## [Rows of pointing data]
------------------------------------------------------------------------

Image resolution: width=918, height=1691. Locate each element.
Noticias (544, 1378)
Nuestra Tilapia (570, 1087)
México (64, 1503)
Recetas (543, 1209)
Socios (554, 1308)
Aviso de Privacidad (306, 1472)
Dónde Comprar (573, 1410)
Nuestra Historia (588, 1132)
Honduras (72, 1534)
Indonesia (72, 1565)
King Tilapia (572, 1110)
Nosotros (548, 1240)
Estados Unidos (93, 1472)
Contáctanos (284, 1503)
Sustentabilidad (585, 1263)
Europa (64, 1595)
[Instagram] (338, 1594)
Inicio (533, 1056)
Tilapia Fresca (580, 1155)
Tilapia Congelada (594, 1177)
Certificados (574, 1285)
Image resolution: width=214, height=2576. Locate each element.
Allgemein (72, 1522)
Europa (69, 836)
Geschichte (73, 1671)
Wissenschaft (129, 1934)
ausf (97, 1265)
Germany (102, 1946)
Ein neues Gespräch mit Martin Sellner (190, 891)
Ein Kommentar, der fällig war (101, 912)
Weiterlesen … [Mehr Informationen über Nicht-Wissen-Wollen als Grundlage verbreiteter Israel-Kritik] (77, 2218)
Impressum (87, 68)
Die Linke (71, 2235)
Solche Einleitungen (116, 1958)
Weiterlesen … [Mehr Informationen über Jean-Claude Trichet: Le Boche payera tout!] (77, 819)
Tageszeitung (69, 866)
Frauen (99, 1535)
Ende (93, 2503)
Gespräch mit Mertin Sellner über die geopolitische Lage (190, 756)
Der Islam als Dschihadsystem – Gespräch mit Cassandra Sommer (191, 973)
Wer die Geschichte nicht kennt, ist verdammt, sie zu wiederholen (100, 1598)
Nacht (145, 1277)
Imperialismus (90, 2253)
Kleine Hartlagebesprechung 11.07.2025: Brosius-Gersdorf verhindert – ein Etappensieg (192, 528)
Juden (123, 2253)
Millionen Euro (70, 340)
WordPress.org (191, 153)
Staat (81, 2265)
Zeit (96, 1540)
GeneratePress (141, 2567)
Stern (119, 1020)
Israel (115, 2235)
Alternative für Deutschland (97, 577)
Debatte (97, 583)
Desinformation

------------------------------------------------------------------------

## [What is being asked]
Change "Europa" to "Europe" wherever it occurs in the data above, and write out every line again with nothing else altered.

## [Solution to this problem]
Image resolution: width=918, height=1691. Locate each element.
Noticias (544, 1378)
Nuestra Tilapia (570, 1087)
México (64, 1503)
Recetas (543, 1209)
Socios (554, 1308)
Aviso de Privacidad (306, 1472)
Dónde Comprar (573, 1410)
Nuestra Historia (588, 1132)
Honduras (72, 1534)
Indonesia (72, 1565)
King Tilapia (572, 1110)
Nosotros (548, 1240)
Estados Unidos (93, 1472)
Contáctanos (284, 1503)
Sustentabilidad (585, 1263)
Europe (64, 1595)
[Instagram] (338, 1594)
Inicio (533, 1056)
Tilapia Fresca (580, 1155)
Tilapia Congelada (594, 1177)
Certificados (574, 1285)
Image resolution: width=214, height=2576. Locate each element.
Allgemein (72, 1522)
Europe (69, 836)
Geschichte (73, 1671)
Wissenschaft (129, 1934)
ausf (97, 1265)
Germany (102, 1946)
Ein neues Gespräch mit Martin Sellner (190, 891)
Ein Kommentar, der fällig war (101, 912)
Weiterlesen … [Mehr Informationen über Nicht-Wissen-Wollen als Grundlage verbreiteter Israel-Kritik] (77, 2218)
Impressum (87, 68)
Die Linke (71, 2235)
Solche Einleitungen (116, 1958)
Weiterlesen … [Mehr Informationen über Jean-Claude Trichet: Le Boche payera tout!] (77, 819)
Tageszeitung (69, 866)
Frauen (99, 1535)
Ende (93, 2503)
Gespräch mit Mertin Sellner über die geopolitische Lage (190, 756)
Der Islam als Dschihadsystem – Gespräch mit Cassandra Sommer (191, 973)
Wer die Geschichte nicht kennt, ist verdammt, sie zu wiederholen (100, 1598)
Nacht (145, 1277)
Imperialismus (90, 2253)
Kleine Hartlagebesprechung 11.07.2025: Brosius-Gersdorf verhindert – ein Etappensieg (192, 528)
Juden (123, 2253)
Millionen Euro (70, 340)
WordPress.org (191, 153)
Staat (81, 2265)
Zeit (96, 1540)
GeneratePress (141, 2567)
Stern (119, 1020)
Israel (115, 2235)
Alternative für Deutschland (97, 577)
Debatte (97, 583)
Desinformation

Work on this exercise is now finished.